» What you are asked to do
Rewrite all of the records below with "Map Legend" swapped for "Map Key" and everything else unchanged. Leave the pictures out of your answer.

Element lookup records
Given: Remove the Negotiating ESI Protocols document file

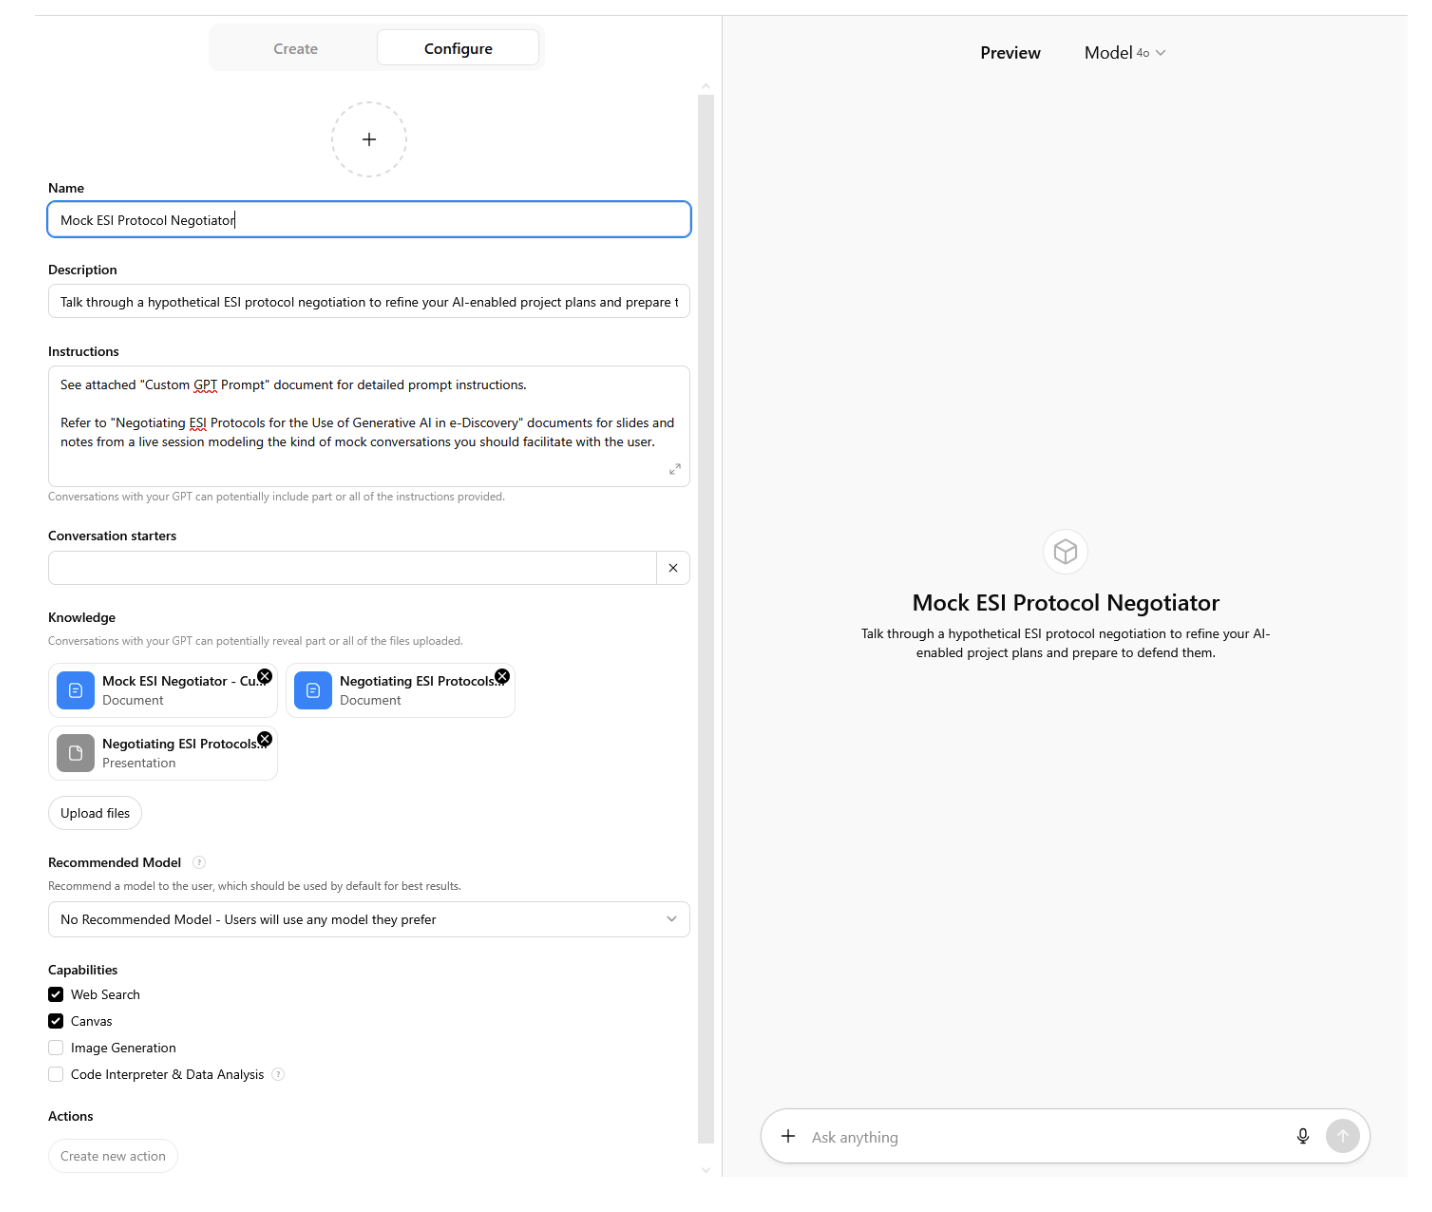Looking at the screenshot, I should point(502,677).

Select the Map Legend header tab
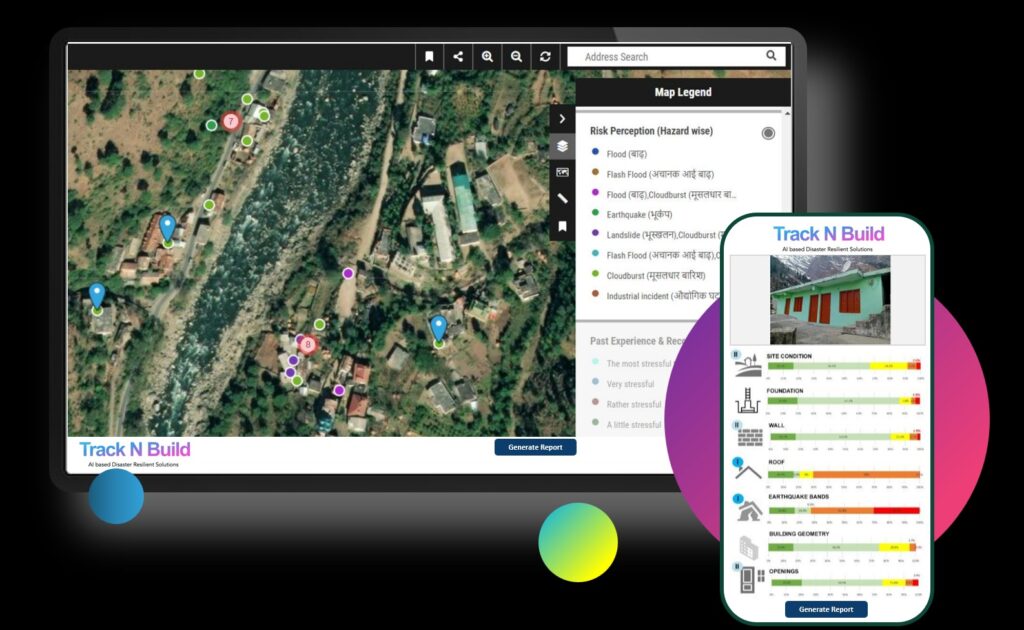[x=683, y=92]
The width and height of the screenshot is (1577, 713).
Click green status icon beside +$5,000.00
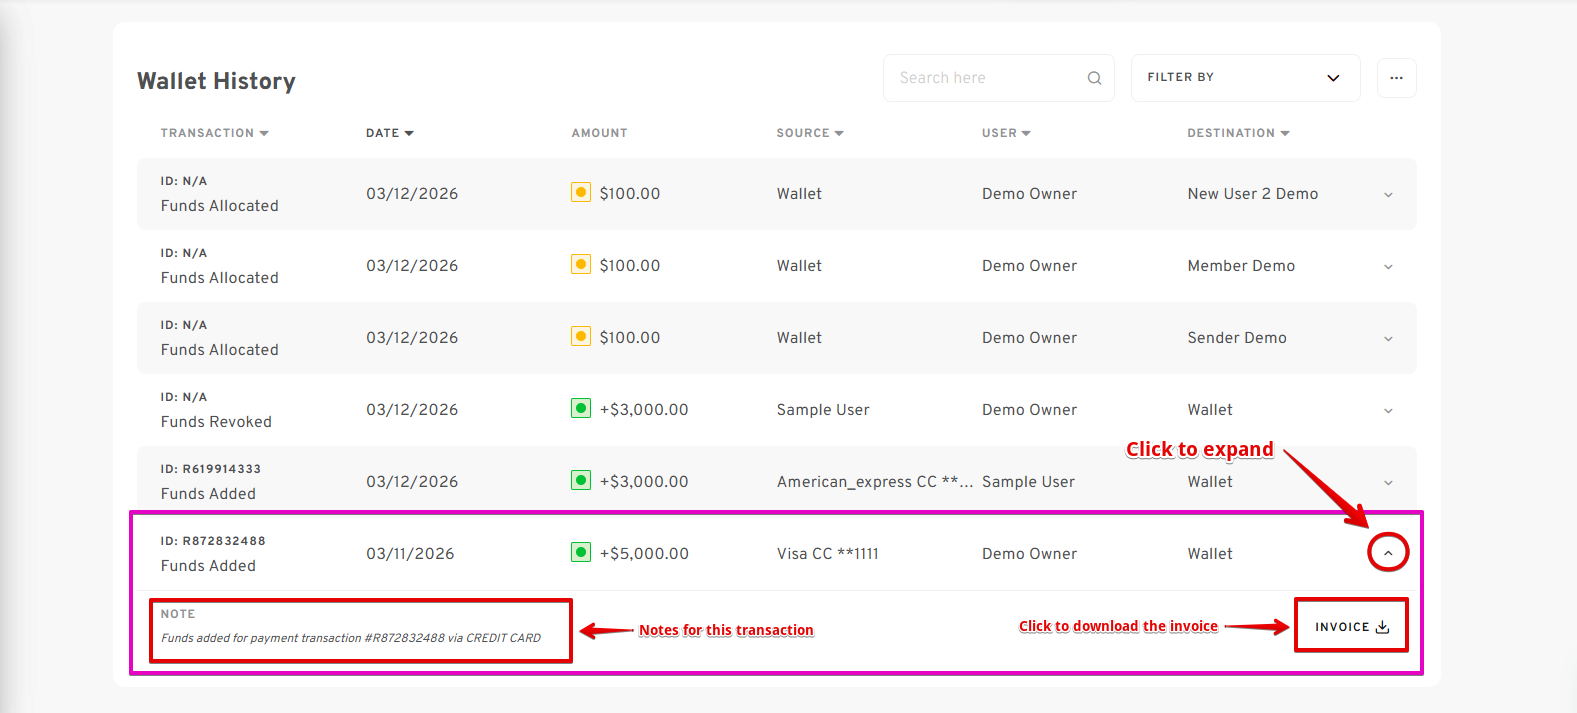[x=581, y=552]
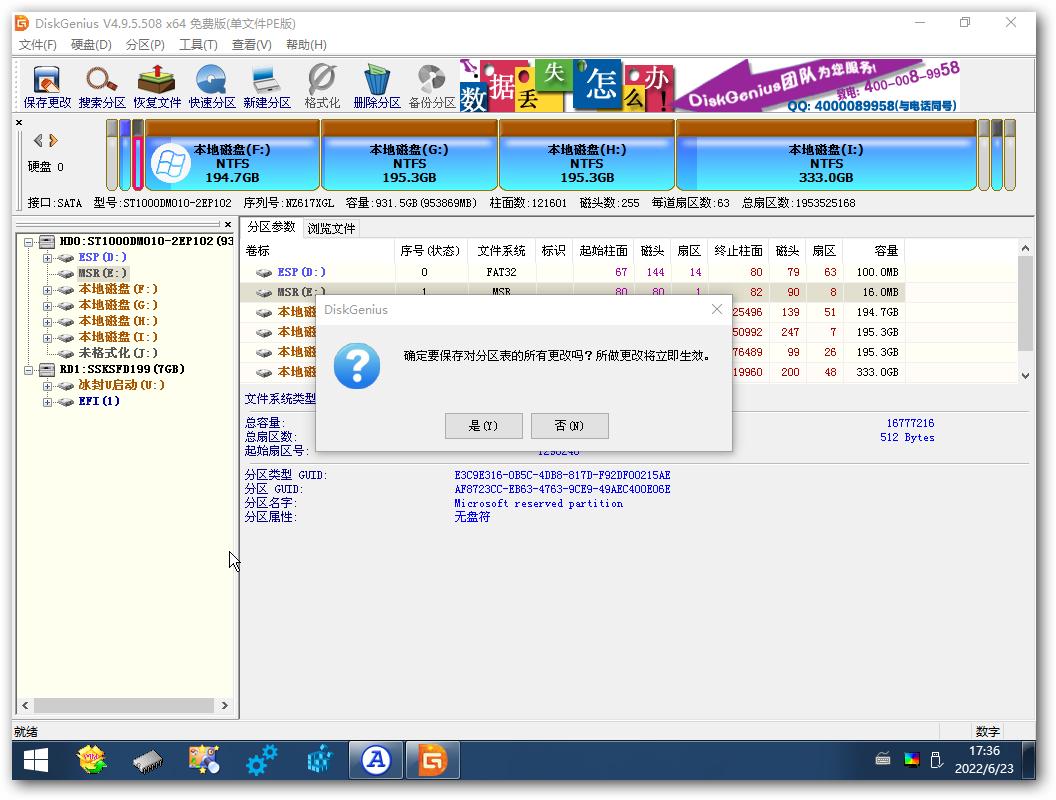The width and height of the screenshot is (1056, 800).
Task: Switch to the 浏览文件 tab
Action: pos(332,228)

» Reply to the task
Given: Remove the Negotiating ESI Protocols document file

Looking at the screenshot, I should point(502,677).

Select the Map Key header tab
[x=683, y=92]
The width and height of the screenshot is (1577, 713).
Click green status icon beside +$5,000.00
[x=581, y=552]
The width and height of the screenshot is (1056, 800).
Task: Switch to the 浏览文件 tab
Action: pos(332,228)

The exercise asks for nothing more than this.